Trump’s Economic Statecraft: The First 1,000 Days
Volume V, Issue 4, April 2017
April 27, 2017It’s tempting to add to the pile of reviews of the Trump administration’s first 100 days. In the area we follow here at the Simon Chair, international economic policy, there is certainly a lot to talk about. But instead of looking back, let’s consider, based on the early evidence, the prospects for Trump’s economic statecraft over the next two to four years.
We’ve noted here before that the success of any administration rests on three “Ps”: people, process, and policy. Again, there is a lot to say about each of these topics. But let’s look at a couple of aspects of each “P” where the first 100 days give hints of what is likely to come in Trump’s international economic policy.
The obvious thing to say about people is that there aren’t enough of them: only about two dozen Trump appointees confirmed across all of government; no U.S. trade representative (USTR); none of the critical subcabinet officials at State, Treasury, Commerce, or most other agencies. But presumably these positions will eventually be filled. The more interesting question is what kind of experience and expertise—related but separate points—will key economic officials bring to the job.
In a typically insightful and amusing piece earlier this month, Dan Drezner of Tufts University argues that despite their lack of government experience, Trump appointees like Secretary of State Rex Tillerson and Secretary of Defense James Mattis will presumably get better at their new jobs with time. Indeed, there have been encouraging signs in the first 100 days that diplomatic skills are being honed. However, Drezner notes that for all his prowess on the basketball court, Michael Jordan never learned how to hit a Major League fastball. Similarly, it isn’t clear that Trump advisers with formidable talents in other fields will ever really master their jobs in policymaking.
So one key indicator of Trump’s success in the international economic realm will be whether he starts to appoint senior people with deep policy experience in the field. In this sense, the nominations of David Malpass and Adam Lerrick for senior international roles at the U.S. Treasury Department are encouraging. Other key positions to watch are deputy USTR and under secretary of State for economic affairs.
Then there is the separate question of expertise and its implications for the policy orientation of key administration officials. So far there has been a decidedly “microeconomic” bent to Trump’s economic appointees, with almost all having a background in business and finance rather than academic economics. The only PhD economist in place is Peter Navarro, and it was his unconventional views on trade, not macroeconomics, that won him his position as head of the newly created National Trade Council.

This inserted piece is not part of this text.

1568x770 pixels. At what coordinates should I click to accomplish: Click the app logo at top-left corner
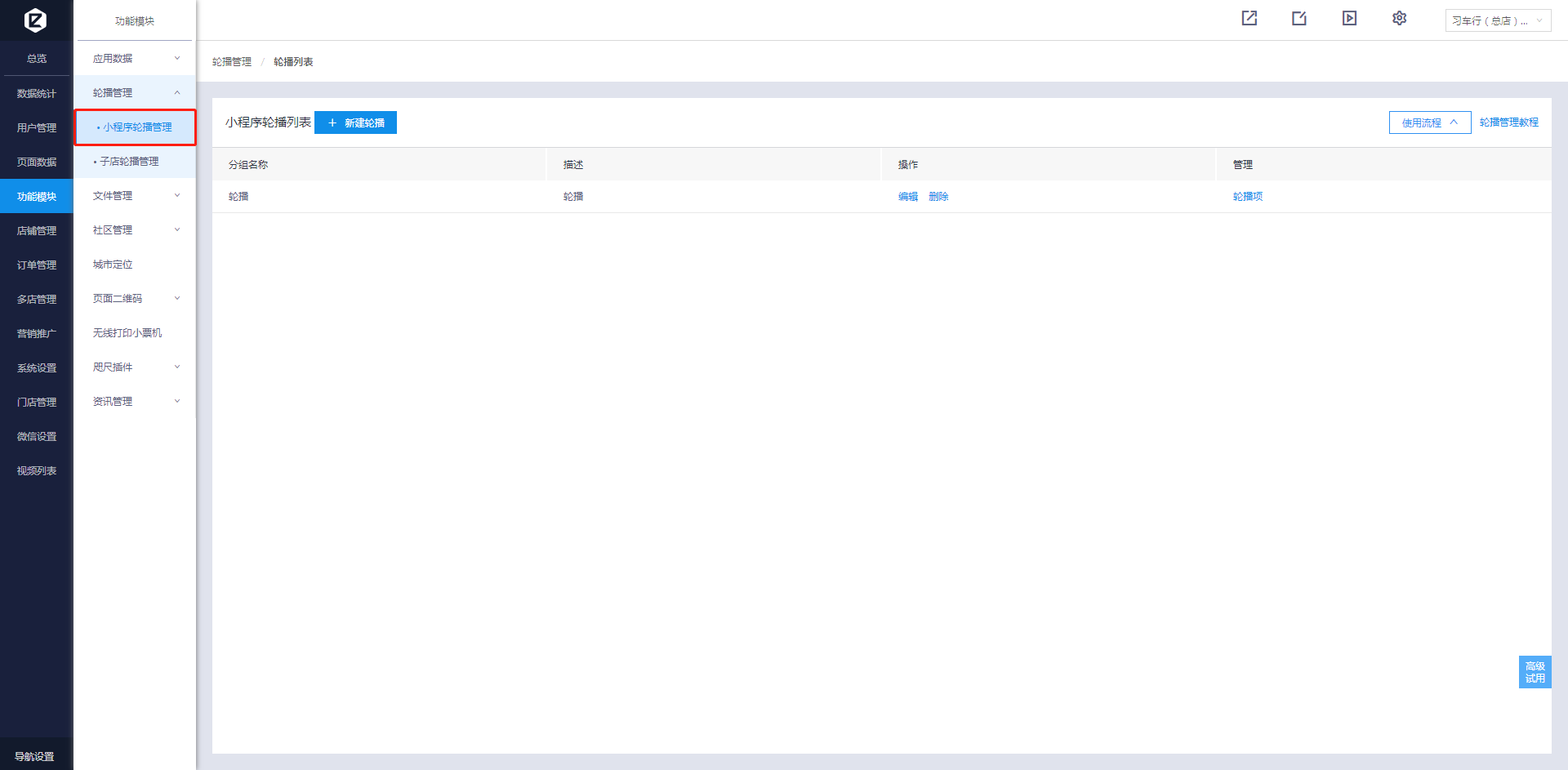pos(35,20)
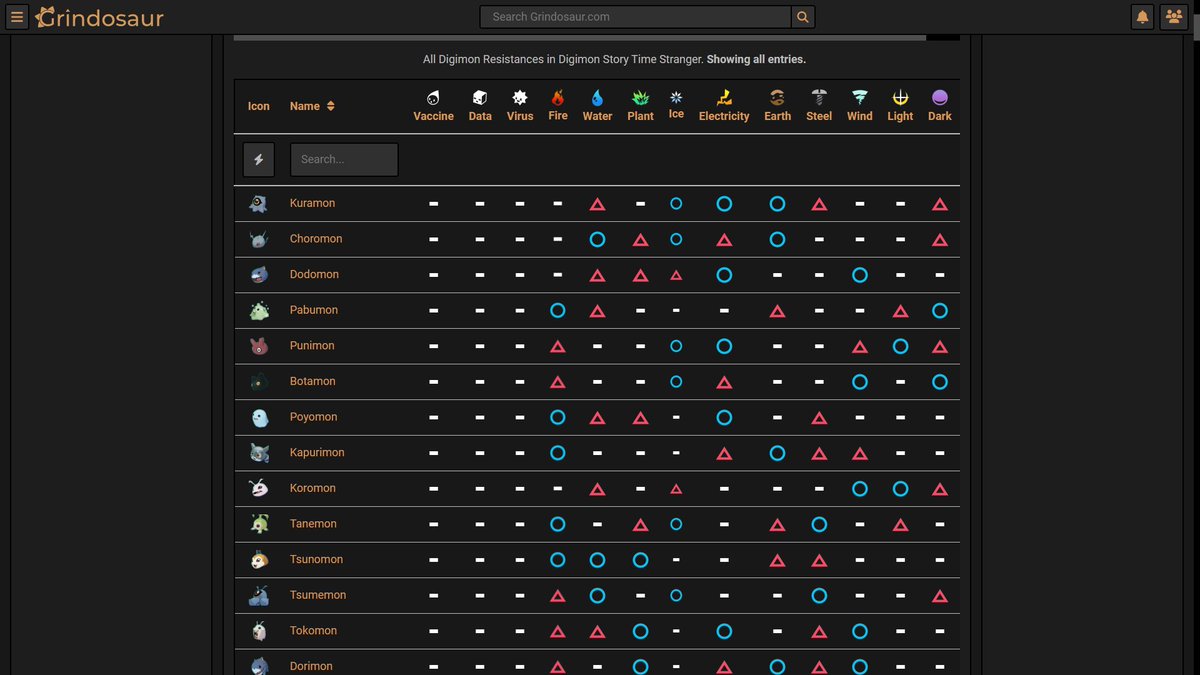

One policy implication of this “micro bias” is that Trump’s obsession with trade deficits, and the primary attribution of these to unfair foreign trade practices, meets no pushback from conventional economists in the inner circle who would cite macroeconomic causes for the U.S. global trade deficit (notably a low national savings rate) and dismiss the economic significance of bilateral deficits. The nomination of mainstream conservative economist Kevin Hassett to be chairman of the Council of Economic Advisers should provide better balance in internal debates on these issues.
As for policymaking process, there are three key indicators to watch here. First is the division of labor in the White House between the National Security Council (NSC) and National Economic Council (NEC). Gary Cohn appears to have taken firm control of the NEC and to be moderating the worst instincts of the president on trade. But economics should fully inform strategic debates in the NSC, and it isn’t clear this is happening, as evidenced by the president’s casual comments about downplaying trade and currency issues if Beijing is helpful on the North Korea nuclear problem. The NSC needs strong economic capabilities, whether provided from within or through robust coordination with the NEC.
The second process point is that the NSC and NEC need to play an appropriate role in coordinating policy while devolving most operational responsibility to line agencies. The Obama administration was rightly criticized for agglomerating more and more operational functions in a bloated NSC, stifling agency initiative. There are some positive signs on this score in the Trump administration, at least on the security side, with the White House appearing to have given the Defense Department running room to implement policy. But the jury is still out on international economic policy, where key players and processes are not yet in place.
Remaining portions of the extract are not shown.